_What you need to do_: Please return each line of the material below that contains the string "Expand". Case matters, so only lines where it appears with the same capitalization count.

◆ ◆ ◆

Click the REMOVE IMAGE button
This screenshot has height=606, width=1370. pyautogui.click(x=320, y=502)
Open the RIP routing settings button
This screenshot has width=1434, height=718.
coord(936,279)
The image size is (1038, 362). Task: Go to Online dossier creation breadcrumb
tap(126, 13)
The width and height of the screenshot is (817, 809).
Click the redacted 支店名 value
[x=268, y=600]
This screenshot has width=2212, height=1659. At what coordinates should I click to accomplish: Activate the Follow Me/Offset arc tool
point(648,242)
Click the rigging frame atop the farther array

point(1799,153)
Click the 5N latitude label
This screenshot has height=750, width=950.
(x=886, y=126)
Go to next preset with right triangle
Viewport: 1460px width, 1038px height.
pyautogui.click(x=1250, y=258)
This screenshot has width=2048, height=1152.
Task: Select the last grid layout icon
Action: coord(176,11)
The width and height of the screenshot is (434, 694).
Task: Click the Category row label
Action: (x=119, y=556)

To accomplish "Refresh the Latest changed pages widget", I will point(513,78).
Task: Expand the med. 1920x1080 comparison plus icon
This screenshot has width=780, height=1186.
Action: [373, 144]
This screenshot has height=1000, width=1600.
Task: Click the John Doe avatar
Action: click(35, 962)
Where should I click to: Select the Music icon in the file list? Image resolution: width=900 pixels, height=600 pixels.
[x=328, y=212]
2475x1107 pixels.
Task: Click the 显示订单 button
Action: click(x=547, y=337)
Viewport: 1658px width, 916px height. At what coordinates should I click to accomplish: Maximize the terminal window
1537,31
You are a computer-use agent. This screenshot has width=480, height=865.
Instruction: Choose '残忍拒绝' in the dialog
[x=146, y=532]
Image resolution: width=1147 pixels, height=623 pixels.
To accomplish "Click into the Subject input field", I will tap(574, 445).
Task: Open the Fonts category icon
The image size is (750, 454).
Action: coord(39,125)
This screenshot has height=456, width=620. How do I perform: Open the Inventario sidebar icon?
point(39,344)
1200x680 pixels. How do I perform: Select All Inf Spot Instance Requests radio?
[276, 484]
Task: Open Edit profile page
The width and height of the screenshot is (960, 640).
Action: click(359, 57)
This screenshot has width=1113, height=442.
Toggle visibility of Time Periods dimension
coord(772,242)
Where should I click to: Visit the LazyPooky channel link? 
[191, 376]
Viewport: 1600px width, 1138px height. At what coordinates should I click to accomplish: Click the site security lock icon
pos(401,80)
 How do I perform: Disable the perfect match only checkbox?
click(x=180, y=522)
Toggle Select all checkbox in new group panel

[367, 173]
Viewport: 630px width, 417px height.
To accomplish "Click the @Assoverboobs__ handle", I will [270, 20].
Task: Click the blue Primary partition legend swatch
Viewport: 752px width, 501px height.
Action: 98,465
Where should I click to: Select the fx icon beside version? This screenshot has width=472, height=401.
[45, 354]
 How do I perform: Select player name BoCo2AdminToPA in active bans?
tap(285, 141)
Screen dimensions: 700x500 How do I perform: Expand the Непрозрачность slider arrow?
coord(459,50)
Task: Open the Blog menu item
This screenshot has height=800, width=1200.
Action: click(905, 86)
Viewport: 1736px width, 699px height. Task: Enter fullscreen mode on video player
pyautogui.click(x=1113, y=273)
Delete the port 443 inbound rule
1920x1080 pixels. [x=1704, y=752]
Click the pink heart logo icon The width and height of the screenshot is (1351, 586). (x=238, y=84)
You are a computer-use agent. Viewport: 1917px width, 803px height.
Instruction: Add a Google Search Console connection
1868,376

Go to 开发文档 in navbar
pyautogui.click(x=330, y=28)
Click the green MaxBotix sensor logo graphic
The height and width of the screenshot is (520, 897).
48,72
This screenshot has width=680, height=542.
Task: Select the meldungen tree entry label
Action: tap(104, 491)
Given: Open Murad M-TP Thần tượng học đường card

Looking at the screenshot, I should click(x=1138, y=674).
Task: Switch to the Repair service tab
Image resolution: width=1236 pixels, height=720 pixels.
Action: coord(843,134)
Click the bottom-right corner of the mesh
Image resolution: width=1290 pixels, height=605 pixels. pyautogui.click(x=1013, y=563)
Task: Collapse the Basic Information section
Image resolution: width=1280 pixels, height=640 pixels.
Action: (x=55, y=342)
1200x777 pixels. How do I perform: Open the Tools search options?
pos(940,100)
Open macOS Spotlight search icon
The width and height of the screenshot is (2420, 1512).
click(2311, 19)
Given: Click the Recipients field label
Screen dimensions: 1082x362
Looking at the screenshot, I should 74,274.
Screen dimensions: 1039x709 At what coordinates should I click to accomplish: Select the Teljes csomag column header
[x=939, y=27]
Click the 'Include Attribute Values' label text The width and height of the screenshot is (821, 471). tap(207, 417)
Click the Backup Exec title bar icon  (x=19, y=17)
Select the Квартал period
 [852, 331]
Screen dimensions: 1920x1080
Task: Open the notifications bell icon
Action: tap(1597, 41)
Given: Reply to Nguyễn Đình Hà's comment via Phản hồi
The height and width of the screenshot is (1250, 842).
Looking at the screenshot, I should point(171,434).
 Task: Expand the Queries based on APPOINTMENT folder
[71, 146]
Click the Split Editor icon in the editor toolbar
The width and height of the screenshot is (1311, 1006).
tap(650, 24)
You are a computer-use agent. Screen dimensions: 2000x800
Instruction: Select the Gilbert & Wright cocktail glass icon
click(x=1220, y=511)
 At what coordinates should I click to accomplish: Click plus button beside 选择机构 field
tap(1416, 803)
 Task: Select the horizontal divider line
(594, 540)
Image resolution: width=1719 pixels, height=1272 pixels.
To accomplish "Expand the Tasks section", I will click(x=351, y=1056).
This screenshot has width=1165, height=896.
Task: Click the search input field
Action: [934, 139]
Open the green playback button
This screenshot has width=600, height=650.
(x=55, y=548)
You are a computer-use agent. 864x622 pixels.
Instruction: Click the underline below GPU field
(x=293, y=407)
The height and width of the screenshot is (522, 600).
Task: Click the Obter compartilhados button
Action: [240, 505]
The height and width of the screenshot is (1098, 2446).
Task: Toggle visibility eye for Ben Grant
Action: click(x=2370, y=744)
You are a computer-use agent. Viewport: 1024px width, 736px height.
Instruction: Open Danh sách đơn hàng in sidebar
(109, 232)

◆ ◆ ◆

_Answer to the problem_:
Task: Expand the med. 1920x1080 comparison plus icon
Screen dimensions: 700x500 How do I perform: Expand the Непрозрачность slider arrow?
 Task: Expand the Queries based on APPOINTMENT folder
To accomplish "Expand the Tasks section", I will click(x=351, y=1056).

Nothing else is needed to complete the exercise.